> **Information supplied**:
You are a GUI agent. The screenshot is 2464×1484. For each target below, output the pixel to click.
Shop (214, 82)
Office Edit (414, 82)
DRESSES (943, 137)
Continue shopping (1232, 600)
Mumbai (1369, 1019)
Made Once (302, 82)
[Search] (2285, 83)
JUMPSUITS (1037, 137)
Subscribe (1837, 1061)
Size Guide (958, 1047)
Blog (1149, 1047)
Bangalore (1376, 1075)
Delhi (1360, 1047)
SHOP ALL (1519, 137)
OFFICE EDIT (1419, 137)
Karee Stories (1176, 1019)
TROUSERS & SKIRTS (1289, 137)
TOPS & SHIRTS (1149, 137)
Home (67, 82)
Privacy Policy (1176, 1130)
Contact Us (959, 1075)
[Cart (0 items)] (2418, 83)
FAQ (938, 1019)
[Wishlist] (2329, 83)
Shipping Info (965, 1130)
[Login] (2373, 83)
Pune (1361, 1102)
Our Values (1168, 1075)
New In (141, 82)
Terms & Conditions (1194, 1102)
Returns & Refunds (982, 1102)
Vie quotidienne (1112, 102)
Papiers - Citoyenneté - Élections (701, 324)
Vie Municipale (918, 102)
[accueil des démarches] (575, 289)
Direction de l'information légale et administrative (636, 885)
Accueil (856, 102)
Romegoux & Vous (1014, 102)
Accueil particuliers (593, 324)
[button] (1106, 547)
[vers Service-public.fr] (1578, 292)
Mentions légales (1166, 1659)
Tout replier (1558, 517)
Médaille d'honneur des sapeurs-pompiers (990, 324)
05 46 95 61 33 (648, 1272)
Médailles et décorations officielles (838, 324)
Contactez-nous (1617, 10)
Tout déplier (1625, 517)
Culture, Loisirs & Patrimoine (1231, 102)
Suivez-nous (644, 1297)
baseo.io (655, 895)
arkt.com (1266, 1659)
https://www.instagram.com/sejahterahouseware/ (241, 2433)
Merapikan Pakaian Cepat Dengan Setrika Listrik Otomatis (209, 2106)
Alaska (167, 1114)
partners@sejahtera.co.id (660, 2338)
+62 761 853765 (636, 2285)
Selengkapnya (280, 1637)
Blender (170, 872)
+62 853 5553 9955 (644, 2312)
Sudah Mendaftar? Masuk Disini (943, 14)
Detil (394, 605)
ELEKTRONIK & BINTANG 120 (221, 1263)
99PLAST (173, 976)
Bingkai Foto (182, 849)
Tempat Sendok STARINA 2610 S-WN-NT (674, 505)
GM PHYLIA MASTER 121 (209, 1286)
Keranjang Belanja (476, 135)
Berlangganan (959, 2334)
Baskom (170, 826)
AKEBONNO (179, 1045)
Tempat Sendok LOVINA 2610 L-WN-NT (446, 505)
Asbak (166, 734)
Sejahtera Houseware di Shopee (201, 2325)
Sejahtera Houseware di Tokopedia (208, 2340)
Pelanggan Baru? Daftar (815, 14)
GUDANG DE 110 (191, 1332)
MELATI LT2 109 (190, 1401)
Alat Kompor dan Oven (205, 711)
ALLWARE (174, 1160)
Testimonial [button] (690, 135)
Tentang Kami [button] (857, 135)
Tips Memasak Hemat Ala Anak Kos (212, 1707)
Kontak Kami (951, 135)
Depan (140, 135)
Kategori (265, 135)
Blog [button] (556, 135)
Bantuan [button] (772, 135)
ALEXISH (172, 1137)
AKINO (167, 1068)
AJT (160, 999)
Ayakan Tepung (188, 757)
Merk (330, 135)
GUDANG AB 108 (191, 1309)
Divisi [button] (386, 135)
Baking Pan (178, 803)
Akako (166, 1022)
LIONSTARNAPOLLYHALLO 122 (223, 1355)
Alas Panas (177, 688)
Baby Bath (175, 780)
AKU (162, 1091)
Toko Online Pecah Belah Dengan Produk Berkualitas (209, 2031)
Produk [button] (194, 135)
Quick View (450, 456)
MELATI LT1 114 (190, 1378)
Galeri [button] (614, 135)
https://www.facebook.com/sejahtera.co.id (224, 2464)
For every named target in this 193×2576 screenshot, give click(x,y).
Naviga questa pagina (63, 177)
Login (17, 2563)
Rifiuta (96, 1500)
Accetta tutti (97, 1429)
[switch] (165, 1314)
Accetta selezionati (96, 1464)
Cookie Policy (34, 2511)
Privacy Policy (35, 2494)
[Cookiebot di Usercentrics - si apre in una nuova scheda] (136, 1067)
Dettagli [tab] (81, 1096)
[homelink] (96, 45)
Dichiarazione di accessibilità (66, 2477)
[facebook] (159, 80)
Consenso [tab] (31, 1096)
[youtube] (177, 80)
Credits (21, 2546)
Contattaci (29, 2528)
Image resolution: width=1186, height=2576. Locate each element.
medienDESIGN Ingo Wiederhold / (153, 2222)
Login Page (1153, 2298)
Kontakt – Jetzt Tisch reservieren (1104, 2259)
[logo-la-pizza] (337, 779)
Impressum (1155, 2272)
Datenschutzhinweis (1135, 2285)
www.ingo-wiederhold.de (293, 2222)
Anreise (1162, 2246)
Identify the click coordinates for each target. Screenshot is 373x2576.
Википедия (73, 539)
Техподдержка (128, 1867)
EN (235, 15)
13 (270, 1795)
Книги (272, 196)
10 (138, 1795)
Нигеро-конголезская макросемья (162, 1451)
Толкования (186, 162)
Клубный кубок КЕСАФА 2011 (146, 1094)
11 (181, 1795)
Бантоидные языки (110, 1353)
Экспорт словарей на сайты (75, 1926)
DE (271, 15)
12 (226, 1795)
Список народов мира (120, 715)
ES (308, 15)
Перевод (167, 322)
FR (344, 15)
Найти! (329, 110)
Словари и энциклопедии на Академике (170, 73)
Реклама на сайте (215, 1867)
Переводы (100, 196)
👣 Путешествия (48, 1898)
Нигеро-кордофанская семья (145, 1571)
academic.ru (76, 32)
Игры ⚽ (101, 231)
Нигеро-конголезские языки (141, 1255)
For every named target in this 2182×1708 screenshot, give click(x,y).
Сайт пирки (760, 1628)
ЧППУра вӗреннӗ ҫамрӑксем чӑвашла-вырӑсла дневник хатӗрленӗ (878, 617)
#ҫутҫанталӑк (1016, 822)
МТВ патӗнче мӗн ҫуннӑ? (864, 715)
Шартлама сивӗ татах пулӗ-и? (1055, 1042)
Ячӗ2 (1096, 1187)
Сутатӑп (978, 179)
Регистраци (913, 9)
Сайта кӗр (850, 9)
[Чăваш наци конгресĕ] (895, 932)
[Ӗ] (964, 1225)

> **Exercise description**: Reproduce the data, keeping every line exactly the same.

> **Result below**:
You are a GUI agent. The screenshot is 2464×1484. For each target below, output the pixel to click.
Shop (214, 82)
Office Edit (414, 82)
DRESSES (943, 137)
Continue shopping (1232, 600)
Mumbai (1369, 1019)
Made Once (302, 82)
[Search] (2285, 83)
JUMPSUITS (1037, 137)
Subscribe (1837, 1061)
Size Guide (958, 1047)
Blog (1149, 1047)
Bangalore (1376, 1075)
Delhi (1360, 1047)
SHOP ALL (1519, 137)
OFFICE EDIT (1419, 137)
Karee Stories (1176, 1019)
TROUSERS & SKIRTS (1289, 137)
TOPS & SHIRTS (1149, 137)
Home (67, 82)
Privacy Policy (1176, 1130)
Contact Us (959, 1075)
[Cart (0 items)] (2418, 83)
FAQ (938, 1019)
[Wishlist] (2329, 83)
Shipping Info (965, 1130)
[Login] (2373, 83)
Pune (1361, 1102)
Our Values (1168, 1075)
New In (141, 82)
Terms & Conditions (1194, 1102)
Returns & Refunds (982, 1102)
Vie quotidienne (1112, 102)
Papiers - Citoyenneté - Élections (701, 324)
Vie Municipale (918, 102)
[accueil des démarches] (575, 289)
Direction de l'information légale et administrative (636, 885)
Accueil (856, 102)
Romegoux & Vous (1014, 102)
Accueil particuliers (593, 324)
[button] (1106, 547)
[vers Service-public.fr] (1578, 292)
Mentions légales (1166, 1659)
Tout replier (1558, 517)
Médaille d'honneur des sapeurs-pompiers (990, 324)
05 46 95 61 33 (648, 1272)
Médailles et décorations officielles (838, 324)
Contactez-nous (1617, 10)
Tout déplier (1625, 517)
Culture, Loisirs & Patrimoine (1231, 102)
Suivez-nous (644, 1297)
baseo.io (655, 895)
arkt.com (1266, 1659)
https://www.instagram.com/sejahterahouseware/ (241, 2433)
Merapikan Pakaian Cepat Dengan Setrika Listrik Otomatis (209, 2106)
Alaska (167, 1114)
partners@sejahtera.co.id (660, 2338)
+62 761 853765 (636, 2285)
Selengkapnya (280, 1637)
Blender (170, 872)
+62 853 5553 9955 (644, 2312)
Sudah Mendaftar? Masuk Disini (943, 14)
Detil (394, 605)
ELEKTRONIK & BINTANG 120 (221, 1263)
99PLAST (173, 976)
Bingkai Foto (182, 849)
Tempat Sendok STARINA 2610 S-WN-NT (674, 505)
GM PHYLIA MASTER 121 (209, 1286)
Keranjang Belanja (476, 135)
Berlangganan (959, 2334)
Baskom (170, 826)
AKEBONNO (179, 1045)
Tempat Sendok LOVINA 2610 L-WN-NT (446, 505)
Asbak (166, 734)
Sejahtera Houseware di Shopee (201, 2325)
Sejahtera Houseware di Tokopedia (208, 2340)
Pelanggan Baru? Daftar (815, 14)
GUDANG DE 110 (191, 1332)
MELATI LT2 109 (190, 1401)
Alat Kompor dan Oven (205, 711)
ALLWARE (174, 1160)
Testimonial [button] (690, 135)
Tentang Kami [button] (857, 135)
Tips Memasak Hemat Ala Anak Kos (212, 1707)
Kontak Kami (951, 135)
Depan (140, 135)
Kategori (265, 135)
Blog [button] (556, 135)
Bantuan [button] (772, 135)
ALEXISH (172, 1137)
AKINO (167, 1068)
AJT (160, 999)
Ayakan Tepung (188, 757)
Merk (330, 135)
GUDANG AB 108 (191, 1309)
Divisi [button] (386, 135)
Baking Pan (178, 803)
Akako (166, 1022)
LIONSTARNAPOLLYHALLO 122 (223, 1355)
Alas Panas (177, 688)
Baby Bath (175, 780)
AKU (162, 1091)
Toko Online Pecah Belah Dengan Produk Berkualitas (209, 2031)
Produk [button] (194, 135)
Quick View (450, 456)
MELATI LT1 114 (190, 1378)
Galeri [button] (614, 135)
https://www.facebook.com/sejahtera.co.id (224, 2464)
For every named target in this 193×2576 screenshot, give click(x,y).
Naviga questa pagina (63, 177)
Login (17, 2563)
Rifiuta (96, 1500)
Accetta tutti (97, 1429)
[switch] (165, 1314)
Accetta selezionati (96, 1464)
Cookie Policy (34, 2511)
Privacy Policy (35, 2494)
[Cookiebot di Usercentrics - si apre in una nuova scheda] (136, 1067)
Dettagli [tab] (81, 1096)
[homelink] (96, 45)
Dichiarazione di accessibilità (66, 2477)
[facebook] (159, 80)
Consenso [tab] (31, 1096)
[youtube] (177, 80)
Credits (21, 2546)
Contattaci (29, 2528)
Image resolution: width=1186, height=2576. Locate each element.
medienDESIGN Ingo Wiederhold / (153, 2222)
Login Page (1153, 2298)
Kontakt – Jetzt Tisch reservieren (1104, 2259)
[logo-la-pizza] (337, 779)
Impressum (1155, 2272)
Datenschutzhinweis (1135, 2285)
www.ingo-wiederhold.de (293, 2222)
Anreise (1162, 2246)
Identify the click coordinates for each target. Screenshot is 373x2576.
Википедия (73, 539)
Техподдержка (128, 1867)
EN (235, 15)
13 (270, 1795)
Книги (272, 196)
10 (138, 1795)
Нигеро-конголезская макросемья (162, 1451)
Толкования (186, 162)
Клубный кубок КЕСАФА 2011 (146, 1094)
11 (181, 1795)
Бантоидные языки (110, 1353)
Экспорт словарей на сайты (75, 1926)
DE (271, 15)
12 (226, 1795)
Список народов мира (120, 715)
ES (308, 15)
Перевод (167, 322)
FR (344, 15)
Найти! (329, 110)
Словари и энциклопедии на Академике (170, 73)
Реклама на сайте (215, 1867)
Переводы (100, 196)
👣 Путешествия (48, 1898)
Нигеро-кордофанская семья (145, 1571)
academic.ru (76, 32)
Игры ⚽ (101, 231)
Нигеро-конголезские языки (141, 1255)
For every named target in this 2182×1708 screenshot, give click(x,y).
Сайт пирки (760, 1628)
ЧППУра вӗреннӗ ҫамрӑксем чӑвашла-вырӑсла дневник хатӗрленӗ (878, 617)
#ҫутҫанталӑк (1016, 822)
МТВ патӗнче мӗн ҫуннӑ? (864, 715)
Шартлама сивӗ татах пулӗ-и? (1055, 1042)
Ячӗ2 (1096, 1187)
Сутатӑп (978, 179)
Регистраци (913, 9)
Сайта кӗр (850, 9)
[Чăваш наци конгресĕ] (895, 932)
[Ӗ] (964, 1225)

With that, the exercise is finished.